#### Provided information
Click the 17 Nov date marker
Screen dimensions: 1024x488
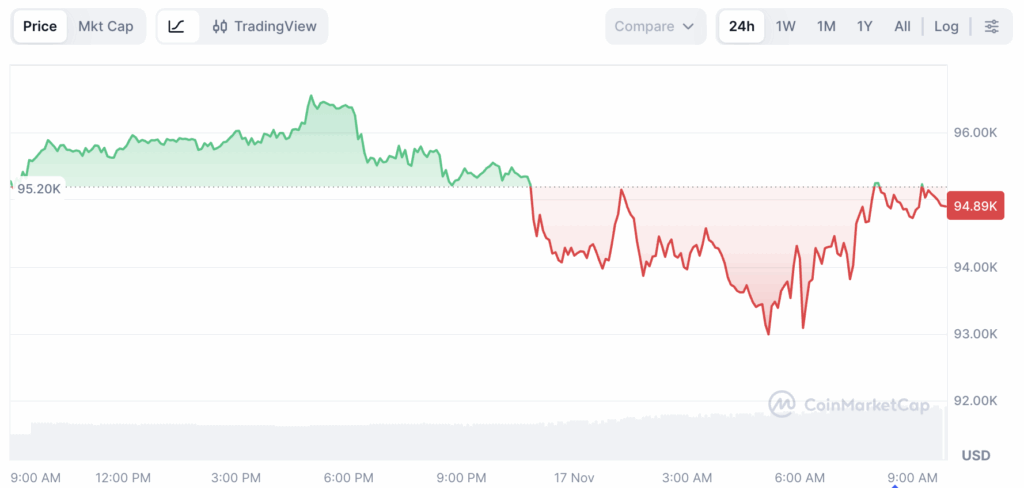(x=574, y=478)
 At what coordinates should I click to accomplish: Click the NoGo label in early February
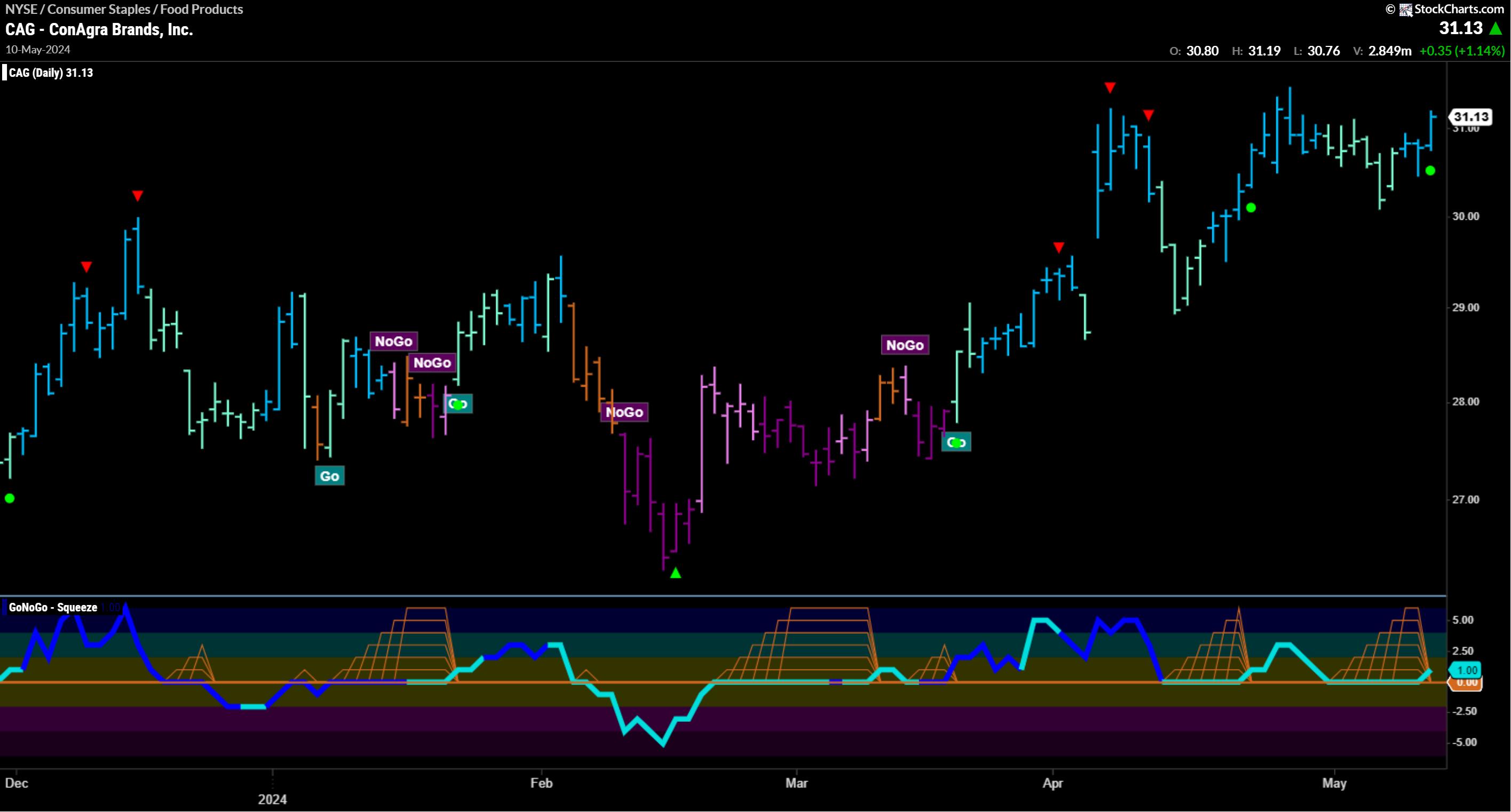[624, 412]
########
-- Direction --
Could you write out all of these items again, requests included, but multiply each coordinate in the answers by 1.8 and round it to a whole number, with halves rounded up? Change no other numbers, and leave out the pictures.

-- Solution to this problem --
Click the 17 Nov date marker
Screen dimensions: 1024x488
(x=1033, y=860)
 At what coordinates should I click to accomplish: Click the NoGo label in early February
[1123, 742]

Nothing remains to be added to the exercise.